A Revolutionary New Dating Technique

I need to stop looking at headlines at night, or in the morning, or on my phone at mid-day. Truly, I need school to start so that I’ll technically be too busy to even glance at the cultural devolution tripping lightly along down the broad way that leads to candy, popsicles, and million degree weather.

But since I already did look, and as usual don’t really want to wade into the actual muck, but prefer to skirt along the edges, how ‘bout this interesting piece on the subject of Millennial fatigue with app generated relationships. The Wall Street Journal notes the rise of something called Slow Dating, which, as far as I can make out, distinguishes it from the the now universal, even though it was invented yesterday, Tinder version in that the user makes an effort to meet other people in person. Slow dating is now the latest thing. It’s revolutionary. It’s changing a generation.

Which leads me to what I’m really interested in, the word Slow.

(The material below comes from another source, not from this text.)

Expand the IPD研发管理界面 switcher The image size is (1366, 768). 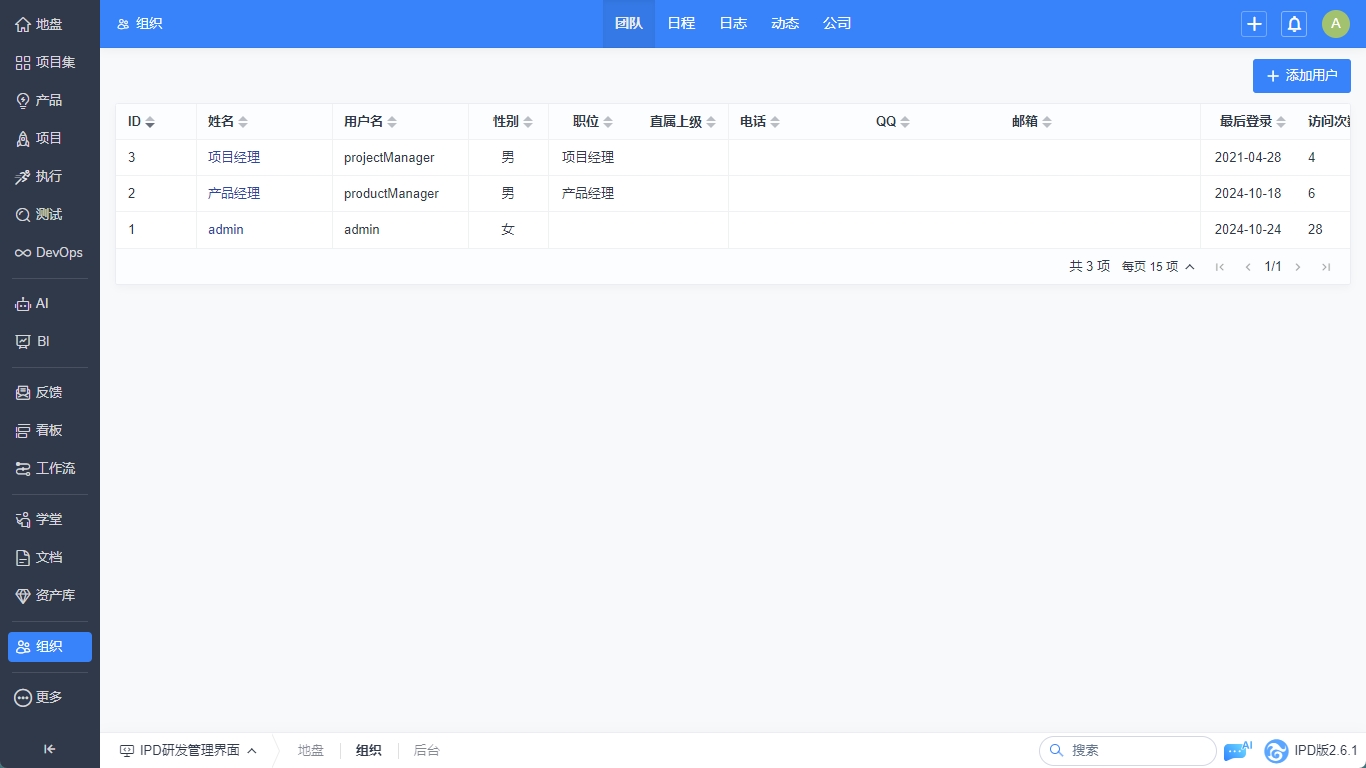[x=188, y=751]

I read something a decade ago, can’t find it now, about the rise of the Slow Movement—slow food, slow church, slow home, slow travel—and that it grew up from a sense of time poverty. The faster everything gets, the less time anyone actually has. You rush along at a million miles an hour with all your time saving devices and wake up to find yourself with no time—no time to eat, no time to sleep, no time to think, no time to be. And truth-ily this must be true.

But, having read nothing else about it, and therefore working my way out of my closed cubicle of philosophical and cultural ignorance alone without assistance, I think the idea of slow must not only be about time, but about the material friction that is missing from so much of modern life. When everything is too physically and materially easy, all the energy that you’ve saved just lets you stare into the abyss of yourself. Whereas when something is physically hard and takes laborious effort and perhaps even misery, you might be distracted from the black hole of your own psyche.

And truly, talking to actual people must count not only in the time category, but more so in the friction one. It is very difficult to toddle into an actual physical space where another physical, material, bodily, enfleshed person is and make contact with the real seeing eye and muck around in the recesses of a real brain trying to think of something for the fleshy lips to audibly speak. It is much easier to hunch over, quiet and alone, engaging but not engaging on, say, the internet.

The dating app approach to life gently and kindly removes all the uncomfortable friction of actually having to talk to another person. You have the idea of engagement—and again, I’ve never even once looked at a dating app so I don’t really know what it is like—without the actual engagement. Which is lovely, except that by use of the screen you are only distracted from yourself, you are not actually pulled up out of yourself in the way that real human contact requires.

The article uses the word Fatigue, which is also a perfect word. The internet in general, both in content and in form, delivers forth an easy and complete psychological drama that seems to demand nothing from my person, but really saps me of all my energy and leaves me in the uncomfortable place of apathetic and languid rage. Which two emotions don’t go together, but somehow they do.

Anyway, imagine the transformative effect for a generation to discover that, though hard, being with actual people is a lovely way to fall in love. It makes me quite hopeful really. Not completely hopeful, but vaguely less depressed than I was three minutes ago. Being both fatigued, and literally slow, I support whole heartedly this next iteration of the slow movement.